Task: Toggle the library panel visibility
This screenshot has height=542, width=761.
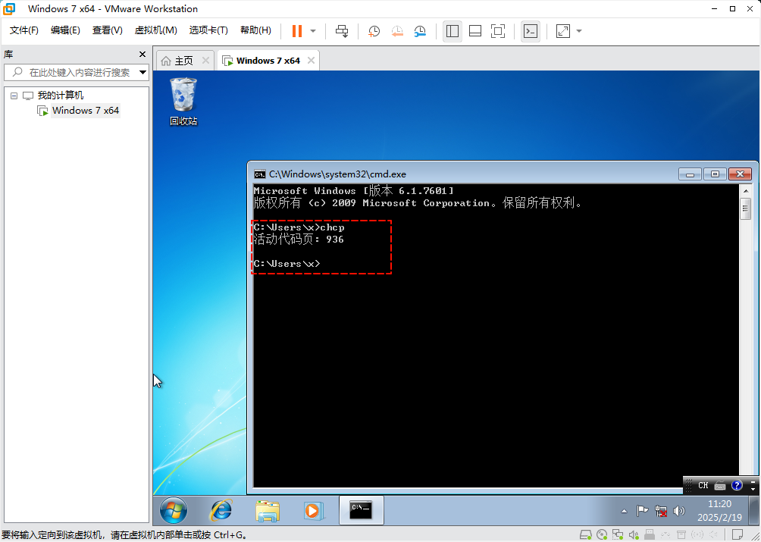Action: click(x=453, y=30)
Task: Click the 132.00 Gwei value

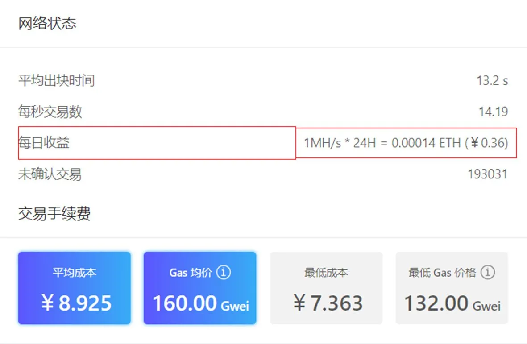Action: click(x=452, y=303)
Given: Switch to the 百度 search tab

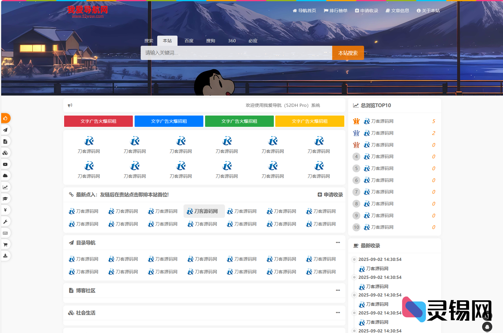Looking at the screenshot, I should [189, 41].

...

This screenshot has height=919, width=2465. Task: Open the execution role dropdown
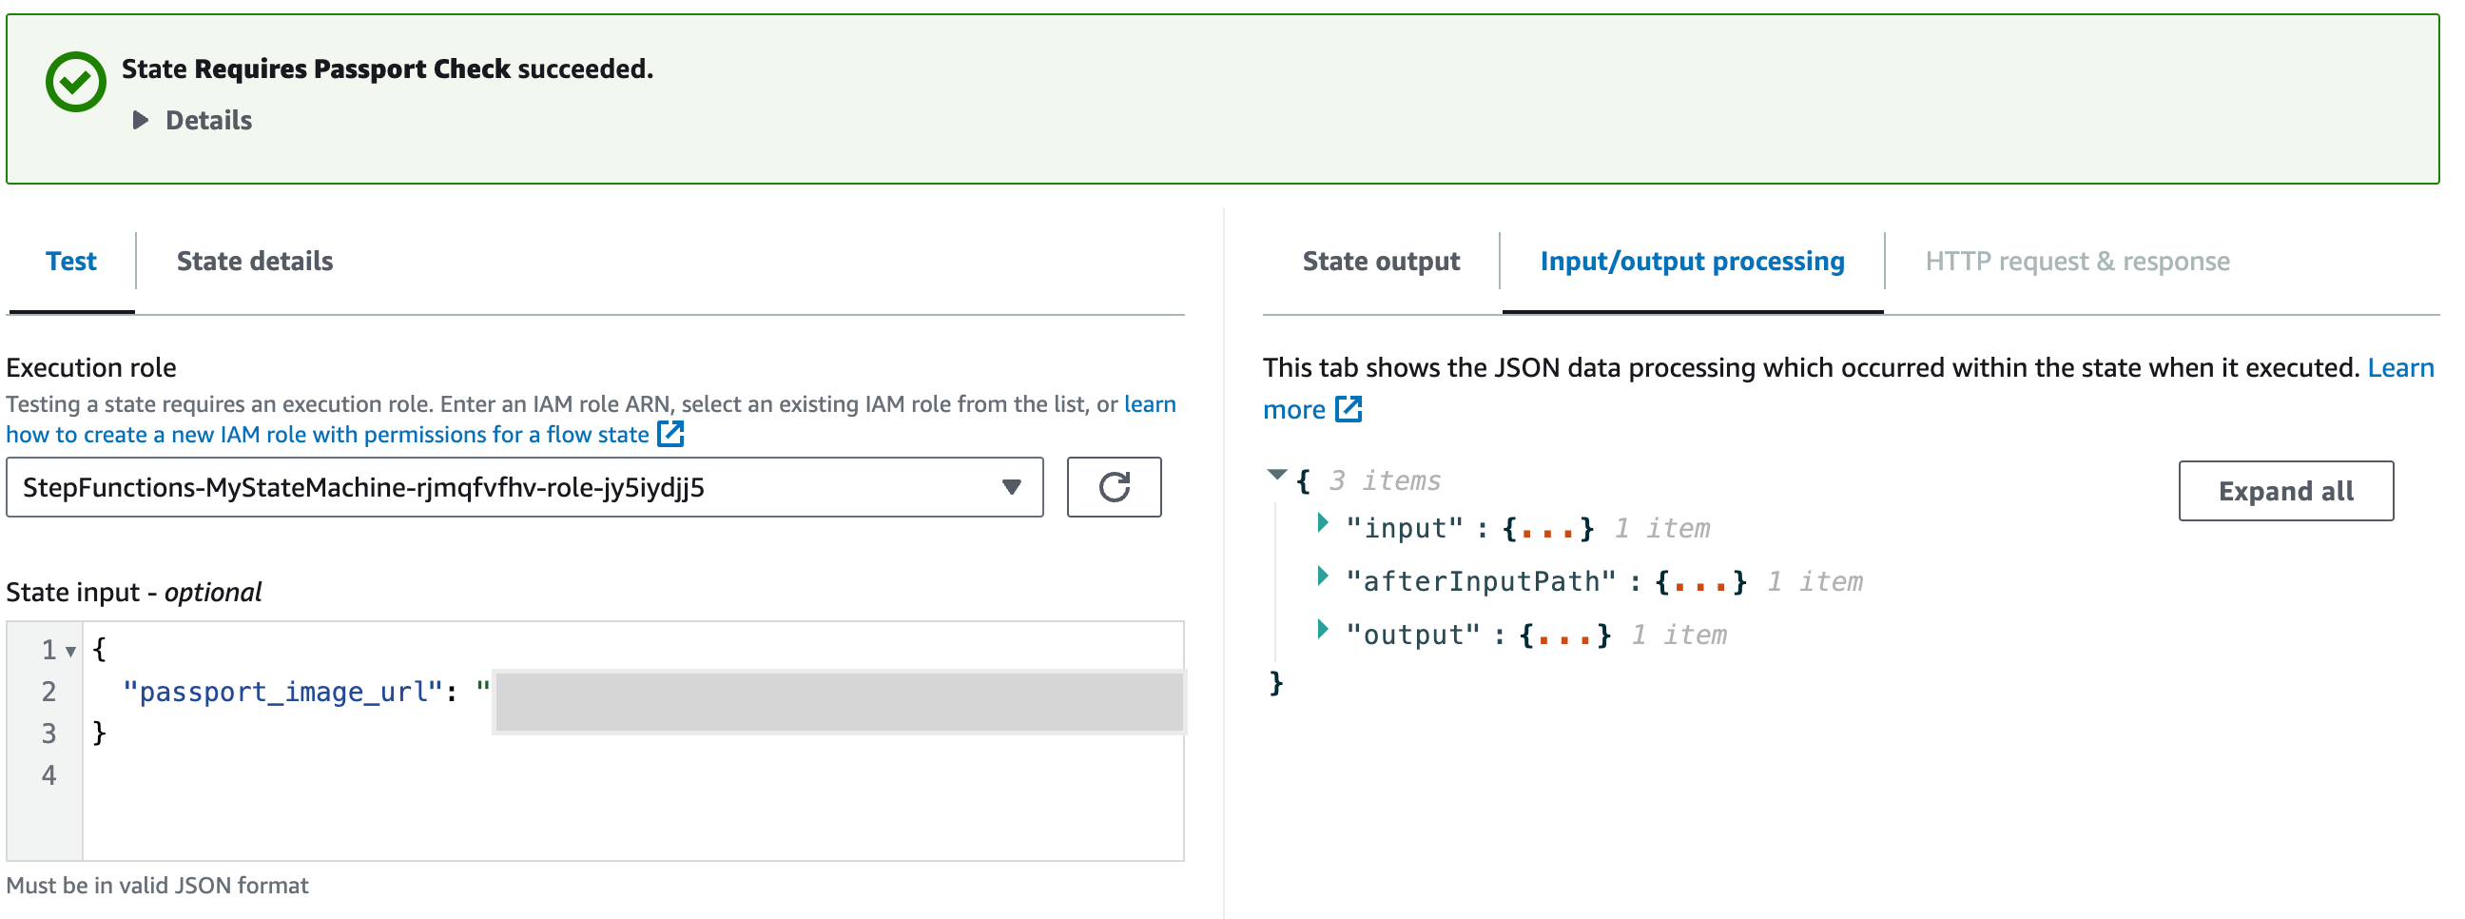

==

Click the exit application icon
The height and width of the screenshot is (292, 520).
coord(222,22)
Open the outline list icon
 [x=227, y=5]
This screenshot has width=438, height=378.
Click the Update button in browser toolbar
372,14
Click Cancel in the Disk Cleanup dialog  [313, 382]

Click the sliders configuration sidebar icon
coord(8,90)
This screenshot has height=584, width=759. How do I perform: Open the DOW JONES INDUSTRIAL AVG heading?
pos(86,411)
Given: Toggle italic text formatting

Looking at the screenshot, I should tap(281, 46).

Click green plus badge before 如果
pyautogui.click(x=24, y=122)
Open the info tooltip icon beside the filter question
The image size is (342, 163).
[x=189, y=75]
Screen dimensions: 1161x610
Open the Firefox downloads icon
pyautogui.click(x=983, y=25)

_Short exercise_: Rewrite the part of the material that opens with the line containing "Click the sliders configuration sidebar icon" and closes with the line containing "pyautogui.click(x=983, y=25)", putting "button" in place of "icon" and leaving everything else unchanged.

_Task response_:
Click the sliders configuration sidebar button
coord(8,90)
This screenshot has height=584, width=759. How do I perform: Open the DOW JONES INDUSTRIAL AVG heading?
pos(86,411)
Given: Toggle italic text formatting

Looking at the screenshot, I should tap(281, 46).

Click green plus badge before 如果
pyautogui.click(x=24, y=122)
Open the info tooltip button beside the filter question
The image size is (342, 163).
[x=189, y=75]
Screen dimensions: 1161x610
Open the Firefox downloads button
pyautogui.click(x=983, y=25)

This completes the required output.